> [Aim of the exercise] Match the string "with" against each line below, and copy every line that matches.

> [Provided material]

Segment Open

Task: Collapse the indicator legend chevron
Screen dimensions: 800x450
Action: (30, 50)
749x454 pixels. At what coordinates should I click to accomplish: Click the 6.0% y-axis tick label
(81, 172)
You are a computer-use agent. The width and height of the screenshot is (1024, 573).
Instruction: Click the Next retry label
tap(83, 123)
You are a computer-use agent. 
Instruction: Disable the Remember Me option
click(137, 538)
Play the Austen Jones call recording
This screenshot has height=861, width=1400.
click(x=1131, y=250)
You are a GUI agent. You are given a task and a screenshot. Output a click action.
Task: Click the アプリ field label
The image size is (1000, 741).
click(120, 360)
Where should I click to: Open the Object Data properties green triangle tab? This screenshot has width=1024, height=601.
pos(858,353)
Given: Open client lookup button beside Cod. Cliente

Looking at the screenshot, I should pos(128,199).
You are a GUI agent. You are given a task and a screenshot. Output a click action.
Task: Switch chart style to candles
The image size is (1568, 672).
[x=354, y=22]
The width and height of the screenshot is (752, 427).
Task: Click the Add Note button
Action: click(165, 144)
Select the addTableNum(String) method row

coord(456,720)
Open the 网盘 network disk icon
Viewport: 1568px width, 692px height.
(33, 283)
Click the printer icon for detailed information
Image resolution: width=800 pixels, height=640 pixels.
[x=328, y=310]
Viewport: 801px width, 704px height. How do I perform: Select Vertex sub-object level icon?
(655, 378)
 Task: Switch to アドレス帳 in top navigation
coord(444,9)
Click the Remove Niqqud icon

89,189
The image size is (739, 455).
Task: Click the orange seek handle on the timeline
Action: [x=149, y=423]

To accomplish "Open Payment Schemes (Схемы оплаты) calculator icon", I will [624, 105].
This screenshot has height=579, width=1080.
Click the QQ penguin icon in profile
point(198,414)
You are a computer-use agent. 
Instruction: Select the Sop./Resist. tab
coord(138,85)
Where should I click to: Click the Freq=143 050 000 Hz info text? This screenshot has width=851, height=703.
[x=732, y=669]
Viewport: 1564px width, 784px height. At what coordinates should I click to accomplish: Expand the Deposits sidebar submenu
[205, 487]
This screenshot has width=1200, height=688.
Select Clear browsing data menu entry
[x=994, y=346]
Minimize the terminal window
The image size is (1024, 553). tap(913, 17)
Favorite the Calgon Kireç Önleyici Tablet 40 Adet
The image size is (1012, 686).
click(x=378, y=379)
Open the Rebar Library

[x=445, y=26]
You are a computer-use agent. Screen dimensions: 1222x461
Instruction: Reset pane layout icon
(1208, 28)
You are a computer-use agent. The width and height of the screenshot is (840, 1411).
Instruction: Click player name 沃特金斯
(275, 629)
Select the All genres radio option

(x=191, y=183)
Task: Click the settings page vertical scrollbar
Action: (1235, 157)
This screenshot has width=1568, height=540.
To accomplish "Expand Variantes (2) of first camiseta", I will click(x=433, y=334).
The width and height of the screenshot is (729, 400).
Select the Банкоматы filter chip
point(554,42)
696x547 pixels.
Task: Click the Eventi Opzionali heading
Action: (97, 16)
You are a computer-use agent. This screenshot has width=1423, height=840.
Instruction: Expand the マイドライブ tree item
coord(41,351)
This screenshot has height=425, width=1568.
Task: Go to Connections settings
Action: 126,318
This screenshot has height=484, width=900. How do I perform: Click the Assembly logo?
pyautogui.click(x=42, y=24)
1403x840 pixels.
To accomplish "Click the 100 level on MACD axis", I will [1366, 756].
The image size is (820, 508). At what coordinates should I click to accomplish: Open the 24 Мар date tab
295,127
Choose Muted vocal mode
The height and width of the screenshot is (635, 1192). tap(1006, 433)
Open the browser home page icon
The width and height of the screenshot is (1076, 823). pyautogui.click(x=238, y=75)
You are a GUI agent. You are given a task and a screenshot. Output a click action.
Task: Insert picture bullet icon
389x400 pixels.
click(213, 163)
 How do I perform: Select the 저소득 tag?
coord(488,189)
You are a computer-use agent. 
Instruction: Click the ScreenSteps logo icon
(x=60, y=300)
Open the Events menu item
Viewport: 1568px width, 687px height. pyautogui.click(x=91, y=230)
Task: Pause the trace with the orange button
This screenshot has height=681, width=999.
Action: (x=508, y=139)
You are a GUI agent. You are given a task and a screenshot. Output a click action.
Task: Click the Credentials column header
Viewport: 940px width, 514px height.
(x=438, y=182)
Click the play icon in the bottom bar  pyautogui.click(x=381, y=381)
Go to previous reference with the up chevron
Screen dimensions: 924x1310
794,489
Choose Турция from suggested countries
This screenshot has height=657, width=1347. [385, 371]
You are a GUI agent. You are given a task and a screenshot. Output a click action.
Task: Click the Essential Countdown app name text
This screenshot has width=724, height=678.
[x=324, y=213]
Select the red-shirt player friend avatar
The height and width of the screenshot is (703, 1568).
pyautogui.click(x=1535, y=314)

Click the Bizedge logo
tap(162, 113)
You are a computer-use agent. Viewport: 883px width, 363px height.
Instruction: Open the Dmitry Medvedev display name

Segment Closed

> [Reply]
Task: Pause the trace with the orange button
Go to previous reference with the up chevron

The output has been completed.